🎥 Video 12C Transcript: How to Offer Christian Guidance on Marriage Sexuality, Strong Sex Drive, and Sexual Self-Care Without Crossing Boundaries

Hi, I am Haley, a Christian Leaders Institute presenter.

Now let us talk about the constructive path.

How does a chaplain respond wisely when an adult with a disability asks about marriage intimacy, strong desire, or sexual self-care?

Start with this.

Your role is not to solve everything. Your role is to offer wise first-response pastoral care.

That means you stay calm. You listen without flinching. You honor the person’s dignity. You avoid graphic detail. You help the person move toward Christian clarity, holiness, and hope.

You can begin with a simple posture like this:

“Thank you for bringing this up.”
“This is a serious question.”
“You are not dirty for asking.”
“Your body matters.”
“Let us think about this before God with honesty and wisdom.”

That kind of response lowers shame without lowering truth.

For married adults, a chaplain can affirm that sexual intimacy belongs within covenant marriage. Marriage includes bodily union, tenderness, mutual care, patience, and faithfulness. If a married adult with a disability asks about frustration, disappointment, desire differences, or intimacy strain, the chaplain can affirm that those challenges are real and that the marriage is still worthy of care and honor.

The chaplain may encourage husband and wife to talk honestly, pray together, be patient, and seek appropriate help where needed.

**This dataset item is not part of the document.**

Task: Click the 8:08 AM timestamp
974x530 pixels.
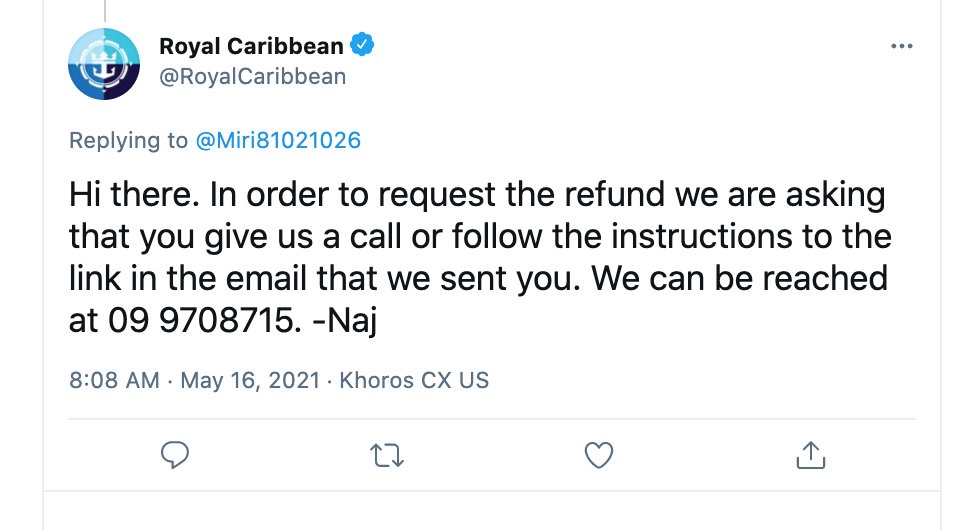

If there are medical concerns, pain issues, trauma history, or deep relational breakdown, the chaplain should not pretend to be the full solution. Referral may be appropriate. But the chaplain can still provide a deeply valuable first response by affirming covenant, dignity, and hope.

For unmarried adults, the chaplain can speak clearly about moderation and self-control. Strong desire is real, but desire is not lord. Christians are called to bring bodily life in a self-loving Stweardship under the lordship of Christ. That includes thoughts, habits, media choices, private practices, imagination, and boundaries.

If the person asks about sexual self-care, the chaplain should respond neither with disgust nor with reckless ease.

This is an area where Christians disagree, and that should make chaplains both serious and careful. Some Christians view any form of masturbation as outside God’s design. Others allow for more nuance, especially when the practice is separated from pornography, degrading fantasy, compulsive secrecy, and exploitative patterns. Your role as a chaplain is not to settle every theological debate in one conversation. Your role is to help the person think Christianly, honestly, and reverently. 

That means you can guide the conversation with questions like these:

Is this tied to pornography, fantasy, or objectification?
Is this becoming compulsive?
Is secrecy increasing shame?
Is this drawing you toward self-control or away from it?
Is this helping you live honestly before God, or feeding hidden bondage?
If you are married, is this connected to covenant faithfulness and honesty with your spouse?

Those are wise questions.

A chaplain can also help the person distinguish between stewardship and slavery.

Anything that feeds lust, pornography, secrecy, compulsion, or detachment from God should be gracefully explored.

Anything the person is bringing forward because they are sincerely seeking holiness should be handled carefully, not mockingly.

The chaplain can say, in effect, “The goal is not indulgence. The goal is not shame. The goal is to bring your embodied life before Christ with self-control, dignity, and integrity.”

That is especially important for adults with disabilities. Do not assume the person lacks moral agency. Do not assume they are naïve. Do not assume they are incapable of discipleship in this area. At the same time, do not overload them with abstract theology or long lectures. Use simple, respectful, adult language.

Keep the conversation pastoral.
Keep it biblical.
Keep it brief enough to stay safe.
Keep it clear enough to reduce confusion.
Keep it humble enough to honor the limits of your role.

And remember this.

Some people do not need a perfect answer in the first conversation.
They need a faithful answer.
They need a response that says:
“You are seen.”
“You are still dignified.”
“You are still called to holiness.”
“And Christ is not absent from this part of your life.”

That is how a wise Adults with Disabilities Chaplain offers real Christian guidance without crossing boundaries.